**Page text:**
--- START ---
# While FA's down, post your music here!



## nobuyuki (Jul 16, 2008)

Just a little spammy thread for those of you guys who feel the urge to post your music up _somewhere_  8)


I'll start,  here's a little chiptune mashup I slammed out the other day using Cool Edit 96 (ewww):  http://nobuyuki.gpknow.com/music/Nobuyuki - Like the Wind.mp3 
Note:  you may need to copy-paste it to work


Feel free to post stuff if you have any new tunes made while FA was down, or just to comment yah?  Maybe thread will have some use :V


----------



## Bryantacious (Jul 19, 2008)

www.myspace.com/worldsanddreamsnc

right now there are two vids of two of our songs from our last show

some decent recordings are on the way tho


----------



## thebeast76 (Jul 20, 2008)

I don't play music, can I put up some of my favorite artists' pages?
I promise I won't post shit like My Chemical Romance or Fallout boy.


----------



## Defender (Jul 20, 2008)

thebeast76 said:


> I don't play music, can I put up some of my favorite artists' pages?
> I promise I won't post shit like My Chemical Romance or Fallout boy.


How would this make any sense in the context of this thread


----------



## thebeast76 (Jul 21, 2008)

Defender said:


> How would this make any sense in the context of this thread


Oh, okay.
--- END ---
**Prompt 1:**
Copy out the forum thread in full, word for word.
The forum thread and the records have nothing to do with each other.

**Raw records:**
--- START ---
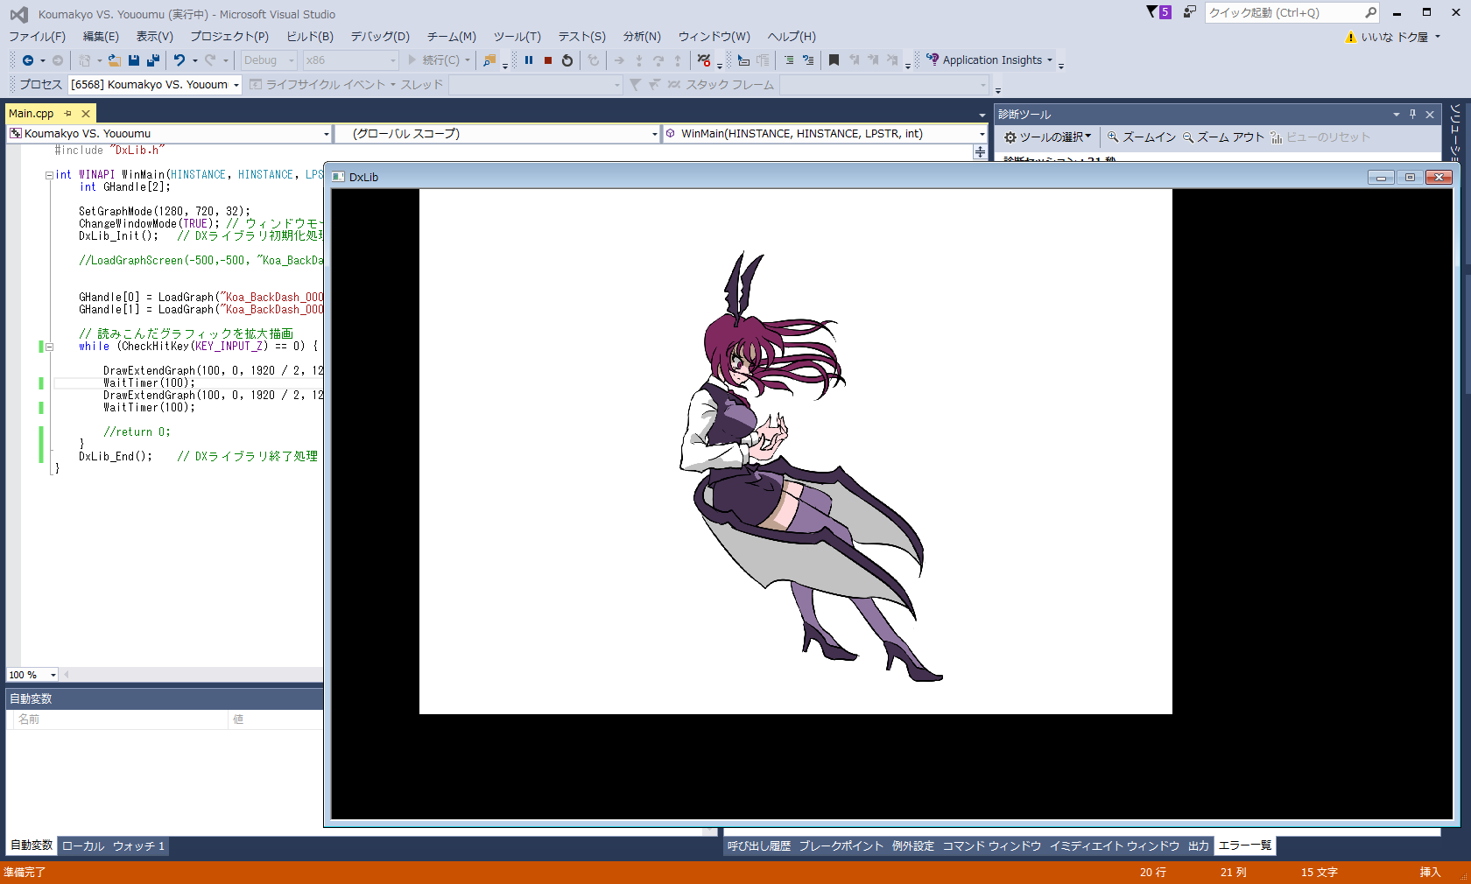Screen dimensions: 1471x884
Task: Toggle auto-hide pin on diagnostic tools panel
Action: tap(1412, 115)
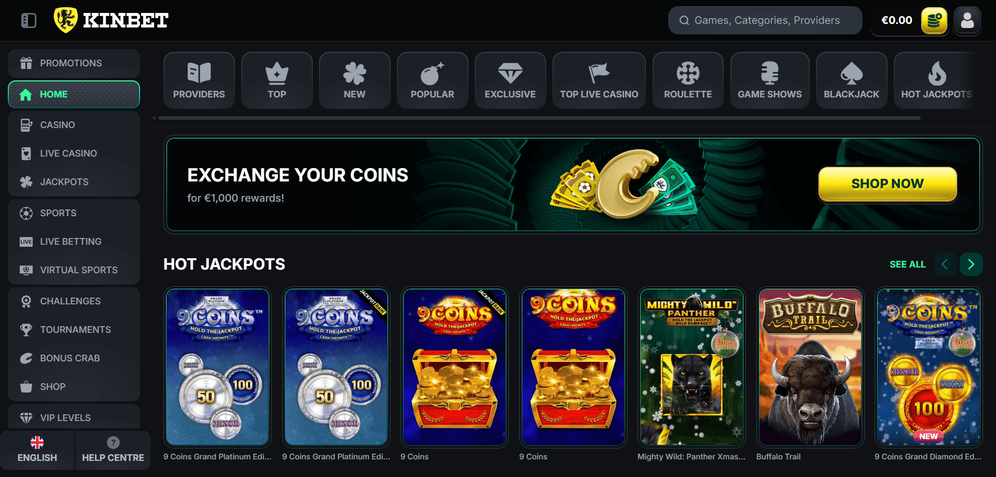This screenshot has height=477, width=996.
Task: Toggle the sidebar collapse icon
Action: 29,21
--- END ---
**Prompt 2:**
Reproduce every line of the records above verbatim, omitting the pictures.

**Final answer 1:**
# While FA's down, post your music here!



## nobuyuki (Jul 16, 2008)

Just a little spammy thread for those of you guys who feel the urge to post your music up _somewhere_  8)


I'll start,  here's a little chiptune mashup I slammed out the other day using Cool Edit 96 (ewww):  http://nobuyuki.gpknow.com/music/Nobuyuki - Like the Wind.mp3 
Note:  you may need to copy-paste it to work


Feel free to post stuff if you have any new tunes made while FA was down, or just to comment yah?  Maybe thread will have some use :V


----------



## Bryantacious (Jul 19, 2008)

www.myspace.com/worldsanddreamsnc

right now there are two vids of two of our songs from our last show

some decent recordings are on the way tho


----------



## thebeast76 (Jul 20, 2008)

I don't play music, can I put up some of my favorite artists' pages?
I promise I won't post shit like My Chemical Romance or Fallout boy.


----------



## Defender (Jul 20, 2008)

thebeast76 said:


> I don't play music, can I put up some of my favorite artists' pages?
> I promise I won't post shit like My Chemical Romance or Fallout boy.


How would this make any sense in the context of this thread


----------



## thebeast76 (Jul 21, 2008)

Defender said:


> How would this make any sense in the context of this thread


Oh, okay.

**Final answer 2:**
Screen dimensions: 1471x884
Task: Toggle auto-hide pin on diagnostic tools panel
Action: tap(1412, 115)
This screenshot has height=477, width=996.
Task: Toggle the sidebar collapse icon
Action: 29,21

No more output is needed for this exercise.